March Madness has certainly affected my life. I’ve been captive to its spell since I first attended a Final Four, the moniker given to the last weekend of the tournament when only four teams remain, at the now-exploded Kingdome in Seattle in 1989. I can remember at least two years in which I feigned illness to stay home from school to enjoy those first two days of tournament coverage. This tradition would follow me into adulthood as I’ve called in sick to work on numerous occasions in recent years for the very same reason. It seems silly I know, but it’s like religion, and no employer complains when workers stumble in late after attending Ash Wednesday services.
Thankfully, I’m not alone in my unhealthy obsession with March Madness. A study released two weeks ago by Chicago-based outplacement firm Challenger, Gray and Christmas estimated that the NCAA Tournament costs employers $1.4 billion in lost productivity for the time people spend at work comparing brackets, checking scores and talking about teams.
On the Tuesday before tournament action was to begin this year I realized I was not enrolled in any office pools, illegal or otherwise. Frantically, I called my friend Bryan in Seattle to ask him if he was participating in any: “Dude, of course. I’m in three. At least.” I knew I could count on Bryan.
Growing up in Seattle I spent my early spring afternoons in friend’s basements glued to each and every second of every heart-stopping game. These days, my tournament-watching ritual finds me in New York City, typically in a bar with friends, glued to each and every second of every heart-stopping game. Things have changed, but not much.
With 16 teams in action on the first Friday this year, my friend Richard and I wandered into a packed sports bar in Murray Hill to enjoy the festivities. It seemed as though every team had a contingent of fans to cheer them on. Nearest the giant screen, a group of rowdy Boston College grads shouted for their team to “Wake up!” In a corner booth, a group of young female fans from the Universtiy of Wisconsin, properly adorned in Badger gear, stare at the multiple screens apprehensively as their Badgers eke out a win over Richmond. In another corner, four recent grads from Duke University share a pitcher and a plate of nachos as they watch their team breeze past Alabama St. At the bar, a woman sports her “Gettin’ Lucky in Kentucky” shirt to show support for her UK Wildcats.

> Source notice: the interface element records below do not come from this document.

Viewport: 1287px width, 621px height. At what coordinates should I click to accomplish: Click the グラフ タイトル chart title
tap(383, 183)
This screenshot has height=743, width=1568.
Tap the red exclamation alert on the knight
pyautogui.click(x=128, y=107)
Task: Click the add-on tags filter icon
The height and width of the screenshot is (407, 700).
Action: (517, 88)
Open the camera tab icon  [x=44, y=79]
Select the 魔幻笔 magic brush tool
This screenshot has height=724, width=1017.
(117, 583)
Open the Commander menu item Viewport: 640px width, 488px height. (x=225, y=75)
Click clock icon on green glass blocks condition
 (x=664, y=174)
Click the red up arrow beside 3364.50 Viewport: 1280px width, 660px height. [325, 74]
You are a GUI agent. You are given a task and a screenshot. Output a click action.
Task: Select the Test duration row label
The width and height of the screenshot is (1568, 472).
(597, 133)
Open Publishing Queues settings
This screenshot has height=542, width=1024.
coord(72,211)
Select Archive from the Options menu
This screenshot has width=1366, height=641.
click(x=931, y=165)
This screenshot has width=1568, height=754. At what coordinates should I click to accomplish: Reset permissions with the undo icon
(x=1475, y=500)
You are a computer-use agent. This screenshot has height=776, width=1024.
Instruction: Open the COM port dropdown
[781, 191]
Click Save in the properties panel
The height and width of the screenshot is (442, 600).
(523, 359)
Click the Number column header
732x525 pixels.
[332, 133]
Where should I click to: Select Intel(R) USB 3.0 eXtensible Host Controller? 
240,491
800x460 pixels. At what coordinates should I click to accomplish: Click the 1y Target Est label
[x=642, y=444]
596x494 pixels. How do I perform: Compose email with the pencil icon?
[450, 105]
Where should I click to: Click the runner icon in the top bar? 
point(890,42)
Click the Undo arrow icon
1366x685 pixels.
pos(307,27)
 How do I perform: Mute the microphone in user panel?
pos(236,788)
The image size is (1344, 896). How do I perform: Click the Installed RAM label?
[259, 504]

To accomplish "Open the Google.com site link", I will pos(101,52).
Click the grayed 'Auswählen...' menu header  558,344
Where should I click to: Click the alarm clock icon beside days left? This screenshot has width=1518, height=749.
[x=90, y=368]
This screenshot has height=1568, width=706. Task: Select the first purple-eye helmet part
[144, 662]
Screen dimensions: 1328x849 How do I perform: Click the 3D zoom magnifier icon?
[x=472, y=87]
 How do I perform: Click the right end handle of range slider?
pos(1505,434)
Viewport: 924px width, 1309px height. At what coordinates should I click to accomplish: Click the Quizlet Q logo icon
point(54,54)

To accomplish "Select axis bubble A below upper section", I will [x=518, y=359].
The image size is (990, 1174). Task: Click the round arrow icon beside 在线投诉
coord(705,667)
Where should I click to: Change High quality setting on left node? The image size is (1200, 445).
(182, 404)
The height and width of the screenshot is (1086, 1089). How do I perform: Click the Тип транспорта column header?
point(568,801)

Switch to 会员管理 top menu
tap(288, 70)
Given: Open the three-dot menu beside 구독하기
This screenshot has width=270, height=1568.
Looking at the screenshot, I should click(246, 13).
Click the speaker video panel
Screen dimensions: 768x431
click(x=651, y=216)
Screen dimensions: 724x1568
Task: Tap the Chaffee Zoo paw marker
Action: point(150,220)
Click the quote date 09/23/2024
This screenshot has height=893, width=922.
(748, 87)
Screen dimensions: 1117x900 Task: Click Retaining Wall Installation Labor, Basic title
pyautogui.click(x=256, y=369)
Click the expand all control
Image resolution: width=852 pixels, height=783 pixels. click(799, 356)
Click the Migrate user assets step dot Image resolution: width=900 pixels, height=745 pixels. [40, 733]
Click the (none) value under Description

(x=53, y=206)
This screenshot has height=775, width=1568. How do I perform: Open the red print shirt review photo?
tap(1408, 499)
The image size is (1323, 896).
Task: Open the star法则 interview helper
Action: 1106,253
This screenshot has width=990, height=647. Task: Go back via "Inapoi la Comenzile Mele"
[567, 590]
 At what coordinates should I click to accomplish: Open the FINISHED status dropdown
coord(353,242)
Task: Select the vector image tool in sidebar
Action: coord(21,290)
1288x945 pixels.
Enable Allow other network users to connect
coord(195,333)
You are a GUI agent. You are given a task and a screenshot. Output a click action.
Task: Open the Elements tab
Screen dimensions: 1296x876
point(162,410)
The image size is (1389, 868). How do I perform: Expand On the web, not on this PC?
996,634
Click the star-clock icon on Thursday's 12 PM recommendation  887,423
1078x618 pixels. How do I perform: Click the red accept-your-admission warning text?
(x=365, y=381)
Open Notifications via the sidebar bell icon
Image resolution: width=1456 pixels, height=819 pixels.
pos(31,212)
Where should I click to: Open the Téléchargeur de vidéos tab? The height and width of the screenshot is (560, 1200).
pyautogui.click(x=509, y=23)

It is the upsets that make this annual ritual so much fun. Every year, a smaller, overmatched underdog of a school, like this year’s University of Alabama-Birmingham Blazers, rises up and shocks the world by knocking off a perennial Goliath like Kentucky. This is what makes March Madness so special, and so much fun to watch. The Southern Illinois University Salukis. The University of Missouri-Kansas City Kangaroos. The Texas-San Antonio Roadrunners. Every year, at least one of these types of teams plays the role of David.
Things change in this world all the time. But like clockwork, come spring, I know I’ll have the University of California-Irvine Anteaters to cheer on. Go Anteaters.